_AIM OF THE EXERCISE_. Please arrange the stretch of the records from the line containing "1920x1080 pixels." through the end of the records as a Markdown table with the columns Row and Line, one row per line. Skip blank lines and leave the pictures out.

----------------------------------------

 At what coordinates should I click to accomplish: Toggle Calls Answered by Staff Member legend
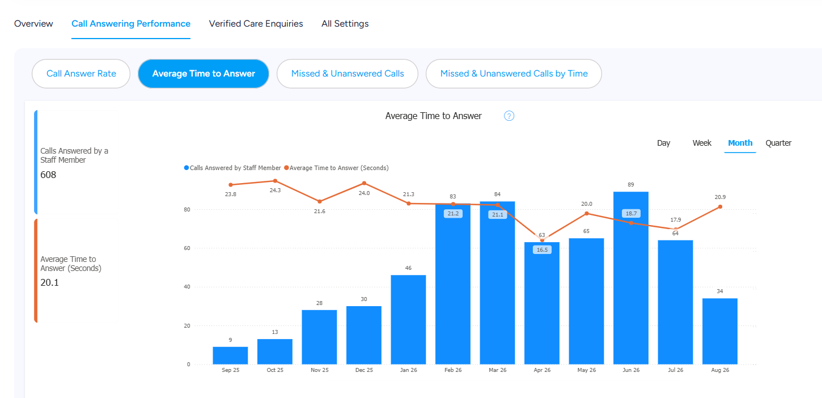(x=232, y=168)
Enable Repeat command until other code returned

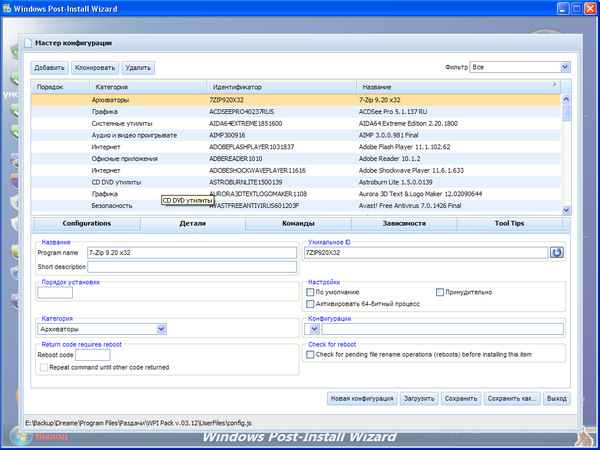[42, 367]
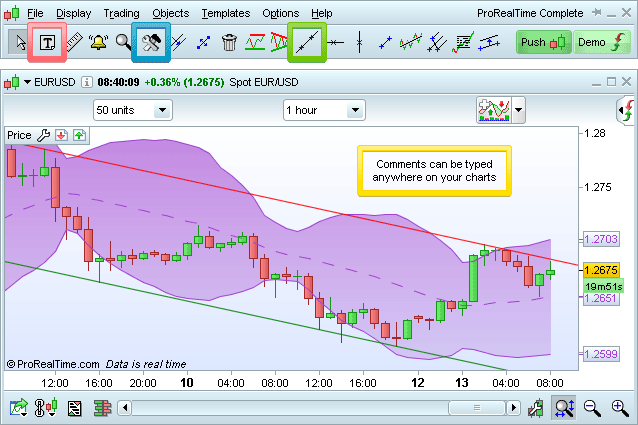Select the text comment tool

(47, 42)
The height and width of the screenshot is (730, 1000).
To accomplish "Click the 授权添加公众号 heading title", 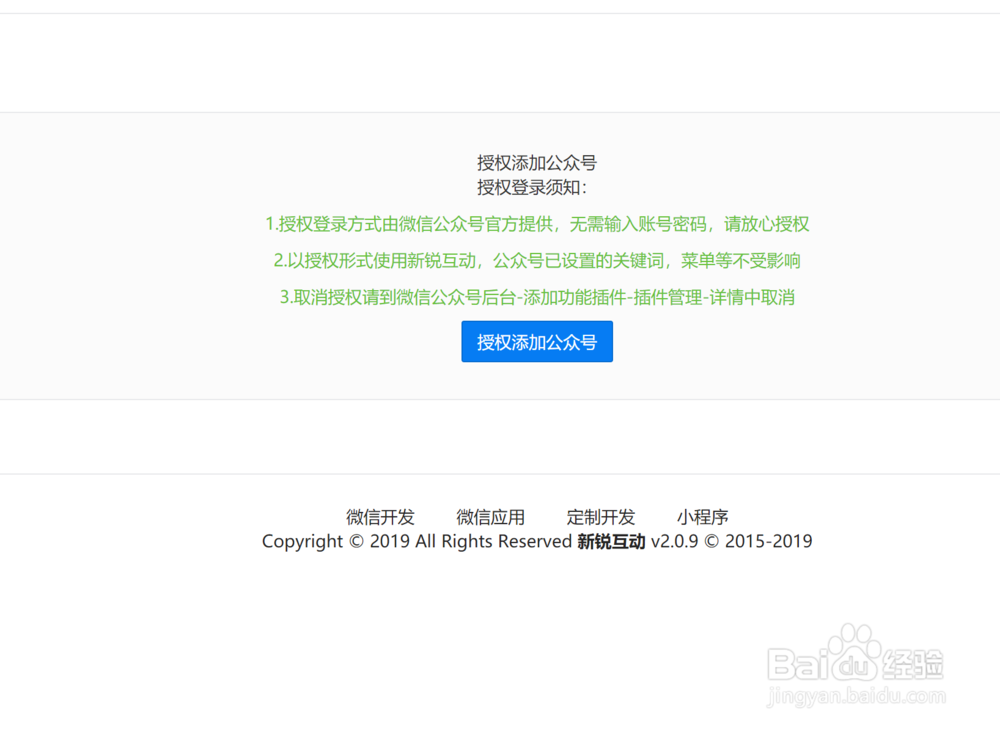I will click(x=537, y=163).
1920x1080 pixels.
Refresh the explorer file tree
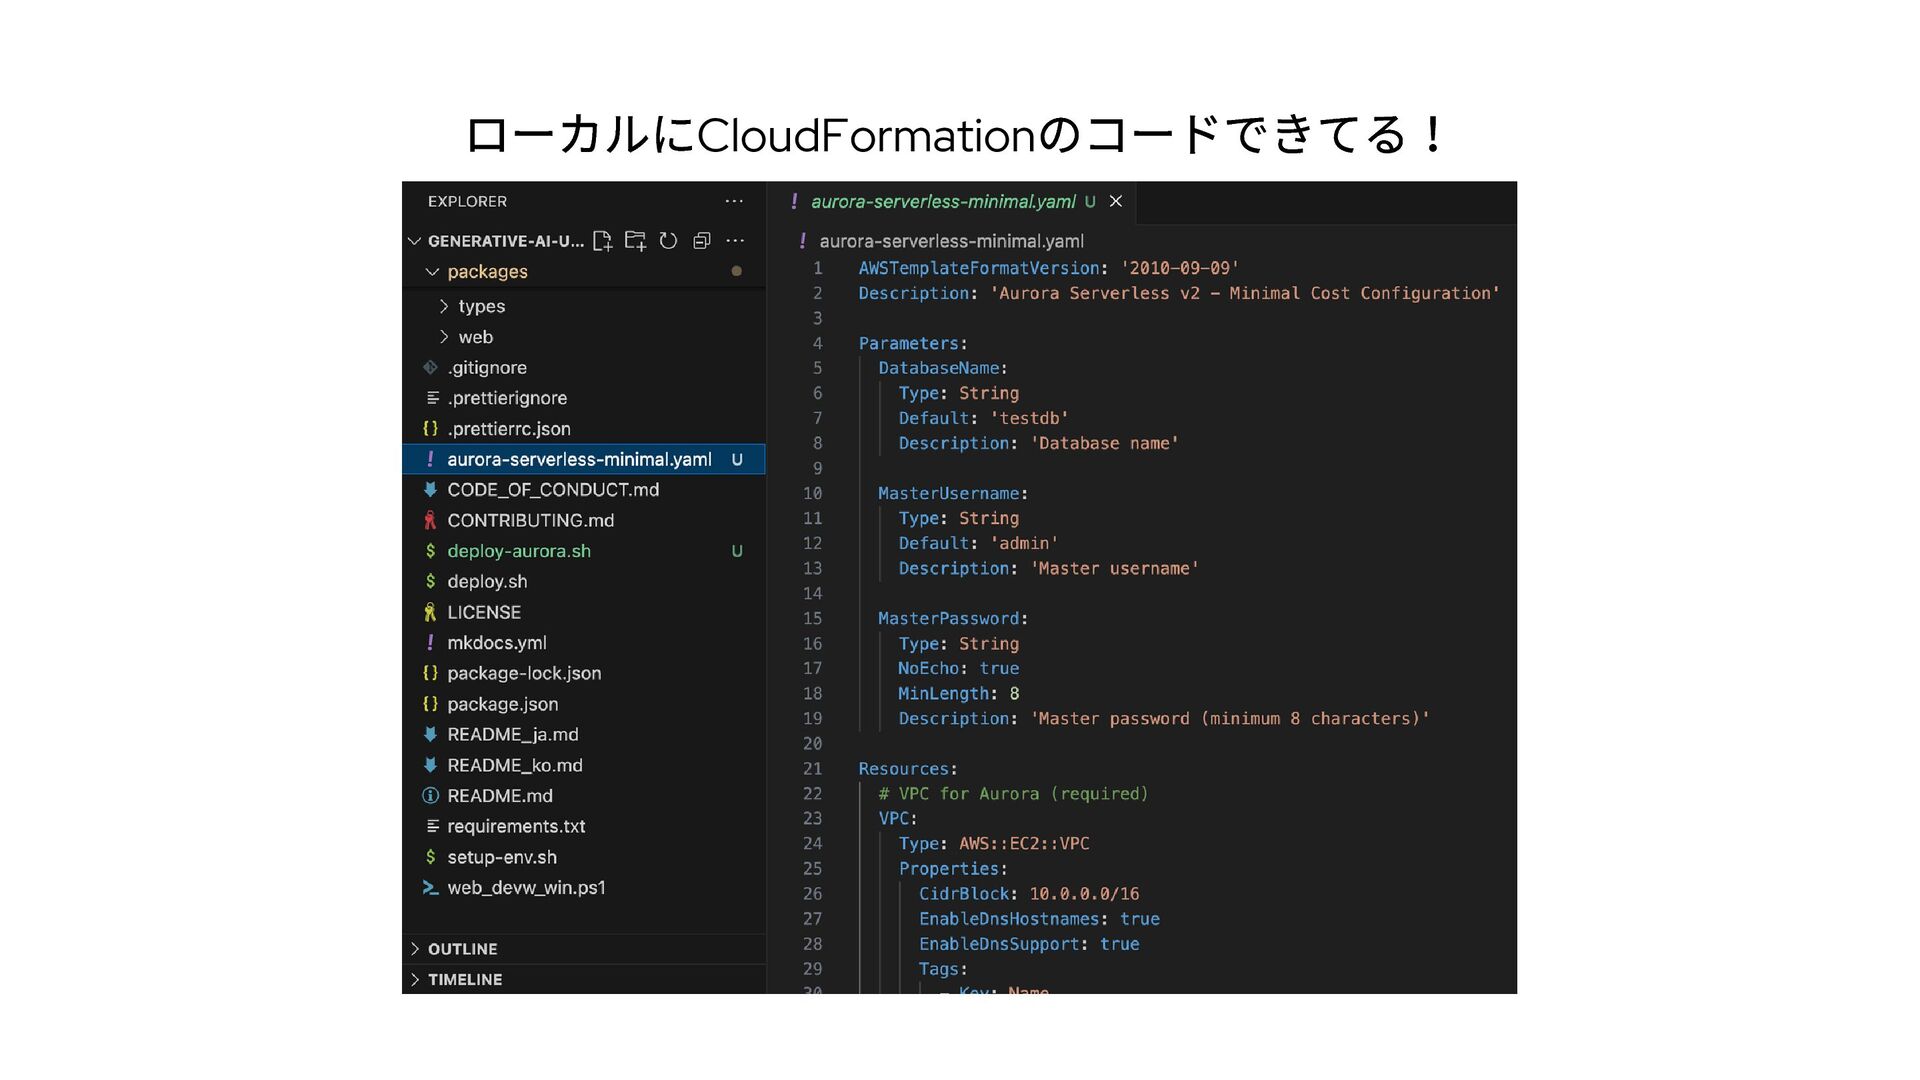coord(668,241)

----------------------------------------

_REPLY TO THE EXERCISE_.
| Row | Line |
|---|---|
| 1 | 1920x1080 pixels. |
| 2 | Refresh the explorer file tree |
| 3 | coord(668,241) |